Em uma quadra histórica marcada pela crise da ordem do capital e de avanço da contrarrevolução, devemos observar com bastante maturação as lições que vêm da Argentina. Afinal, quando a crise econômica e social se estabelece e a social-democracia vira algoz da classe trabalhadora, a direita cresce e vence. Esse fenômeno está marcando decisivamente eleições na Europa e na América Latina. Por outro lado, devemos analisar por que diante dessa crise as massas populares veem na direita e extrema-direita uma saída, mesmo que seja de forma momentânea?

As duas questões levantadas nos permitem uma análise inicial, já que no escopo desse texto não temos como desenvolver de forma mais profunda. Primeiro, a social-democracia, nas suas variadas vertentes, já capitulou diante do neoliberalismo e da razão fiscal que coloca o fundo público a serviço das diversas frações burguesas. Portanto, é muito difícil empurrar os governos sociais-democratas para uma posição de enfrentamento à lógica do capital. Sendo assim, a esquerda não pode agir como linha auxiliar dessa política, não tendo uma ação concreta de independência de classe. Segundo, a esquerda em geral não consegue ter discernimento teórico-prático e ação concreta para não ser identificada como parte integrante desses governos.

A pluralidade de segmentos na esquerda ainda não conseguiu ter originalidade em sua ação. A esquerda da ordem é linha auxiliar no Brasil, do governo de união nacional do Lula, não agindo de forma concreta para que, em sua ação, possa evidenciar a independência de classe. É chocante que essa parcela da esquerda tenha como principal bandeira a luta pela prisão de Bolsonaro.

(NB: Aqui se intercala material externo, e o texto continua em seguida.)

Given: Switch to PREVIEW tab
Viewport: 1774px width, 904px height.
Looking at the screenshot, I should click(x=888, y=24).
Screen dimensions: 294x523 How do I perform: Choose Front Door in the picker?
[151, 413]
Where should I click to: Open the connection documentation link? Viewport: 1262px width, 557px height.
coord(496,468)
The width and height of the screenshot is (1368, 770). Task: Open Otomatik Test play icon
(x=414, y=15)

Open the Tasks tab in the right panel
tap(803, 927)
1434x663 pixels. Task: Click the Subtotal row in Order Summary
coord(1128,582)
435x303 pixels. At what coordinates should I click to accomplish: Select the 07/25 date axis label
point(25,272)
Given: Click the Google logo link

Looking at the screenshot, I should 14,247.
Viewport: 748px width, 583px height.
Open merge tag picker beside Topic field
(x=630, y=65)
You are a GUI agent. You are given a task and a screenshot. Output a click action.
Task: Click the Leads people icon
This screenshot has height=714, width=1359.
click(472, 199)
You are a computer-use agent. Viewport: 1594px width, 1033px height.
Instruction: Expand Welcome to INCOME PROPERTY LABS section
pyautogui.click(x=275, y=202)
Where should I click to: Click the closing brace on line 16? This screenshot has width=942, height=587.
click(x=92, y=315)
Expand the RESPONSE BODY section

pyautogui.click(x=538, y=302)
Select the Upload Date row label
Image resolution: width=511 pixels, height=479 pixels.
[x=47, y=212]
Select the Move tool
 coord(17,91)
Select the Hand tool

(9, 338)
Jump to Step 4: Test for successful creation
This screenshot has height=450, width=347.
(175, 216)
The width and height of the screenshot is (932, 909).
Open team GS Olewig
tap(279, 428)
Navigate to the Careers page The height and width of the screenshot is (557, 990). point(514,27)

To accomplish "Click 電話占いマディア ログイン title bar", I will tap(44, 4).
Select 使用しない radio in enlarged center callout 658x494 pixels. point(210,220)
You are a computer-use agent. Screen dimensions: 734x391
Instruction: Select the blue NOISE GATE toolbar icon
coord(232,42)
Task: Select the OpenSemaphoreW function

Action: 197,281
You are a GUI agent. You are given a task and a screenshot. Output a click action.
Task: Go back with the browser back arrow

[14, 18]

Talvez caiba aqui a frase de um grande revolucionário do século XX: “Aquele que capitula diante do fato consumado não é capaz de enfrentar o futuro” (Trotsky). Essa esquerda está paralisada e termina por fortalecer o apassivamento das massas.

Contudo, no campo da esquerda revolucionária, mesmo operando no rumo da independência de classe, não consegue avançar para firmar uma unidade de ação e um programa mínimo que consiga movimentar o Bloco Revolucionário do Proletariado. A luta desse campo passa por superar também a autoproclamação, o isolacionismo esquerdista, o vanguardismo virtual que age de fora da luta de classes, o fracionismo, etc.

O eixo central dessa frente única classista e revolucionária deve ser operado a partir da luta pela reorganização da classe trabalhadora, no enfrentamento político-ideológico à extrema-direita e ao fascismo, na organização de milhares de comitês populares pelo Brasil, em campanhas nacionais por atos revogatórios das contrarreformas, pela construção dos espaços de Poder Popular como relação de duplo poder, na perspectiva da transição socialista.